Da kommt wieder einer aus dem Untergrund. Oh Mann. Ich dachte, die hätten Saigon geräumt. „Eh Sie. Wollen haben gut Schienschützel? Beinschützel? Können bessel Fu‘ball.“ Was labert dieser Irre für einen Scheißdreck? Wieso müssen die immer erst Reden halten, bevor sie zustechen. Ich packe ihn an seinem verschmutzten Pulloverkragen und schreie ihm ins Gesicht. „Verdammt, bist du blind? Seh' ich etwa aus wie ein Fußballer? Ich trage einen Anzug, der mehr wert ist als dein Leben. High Tech, verstehst du? High Tech, mit dem ich dich jetzt zu Manitu, oder wie dein Herr und Schöpfer eben heißt, befördere.“
„Abel... Sie kaufen doch Fußballschuhe. Haben gekauft bei mil.“
„Was hab‘ ich? Bist du noch ganz bei Trost?! Ich kenne dich nicht. Und selbst wenn, Gott bewahre, würde ich ganz sicher nichts bei dir kaufen.“
Meine Faust hat seine Nase gebrochen, denke ich.

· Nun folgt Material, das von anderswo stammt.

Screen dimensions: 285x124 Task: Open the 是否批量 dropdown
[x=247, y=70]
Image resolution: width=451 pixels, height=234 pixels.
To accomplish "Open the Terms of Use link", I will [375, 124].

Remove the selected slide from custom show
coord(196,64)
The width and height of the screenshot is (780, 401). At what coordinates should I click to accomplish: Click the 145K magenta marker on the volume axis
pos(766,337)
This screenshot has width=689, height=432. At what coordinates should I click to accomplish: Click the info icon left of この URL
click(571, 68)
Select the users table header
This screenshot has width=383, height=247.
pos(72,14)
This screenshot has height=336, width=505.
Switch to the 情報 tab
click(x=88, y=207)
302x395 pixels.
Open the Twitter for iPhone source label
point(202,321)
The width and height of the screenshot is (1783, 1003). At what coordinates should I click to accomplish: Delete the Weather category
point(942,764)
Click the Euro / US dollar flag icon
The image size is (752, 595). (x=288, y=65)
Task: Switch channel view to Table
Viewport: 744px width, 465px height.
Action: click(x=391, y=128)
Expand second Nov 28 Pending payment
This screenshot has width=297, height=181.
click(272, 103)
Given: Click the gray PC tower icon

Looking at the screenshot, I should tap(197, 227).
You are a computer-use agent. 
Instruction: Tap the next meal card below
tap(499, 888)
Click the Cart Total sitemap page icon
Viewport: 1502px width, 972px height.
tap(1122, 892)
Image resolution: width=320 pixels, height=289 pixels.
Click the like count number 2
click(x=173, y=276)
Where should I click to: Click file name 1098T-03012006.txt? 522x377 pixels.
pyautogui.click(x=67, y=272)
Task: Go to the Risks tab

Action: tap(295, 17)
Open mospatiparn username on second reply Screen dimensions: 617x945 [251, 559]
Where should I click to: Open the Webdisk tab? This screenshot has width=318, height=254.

Und die Rippen hat mein Fußtritt sicherlich auch nicht unverletzt gelassen. Scheiße. Das haben auch die anderen Soldaten bemerkt. Die ganze Untergrundmafia kommt auf mich zugelaufen. Schnell spurte ich um die Ecke und überquere die Straße. Sie verfolgen mich immer noch. Zum Glück bin ich bereits am Cyber-Truck angekommen. Der kybernetische Co-Pilot hält schon die Tür auf.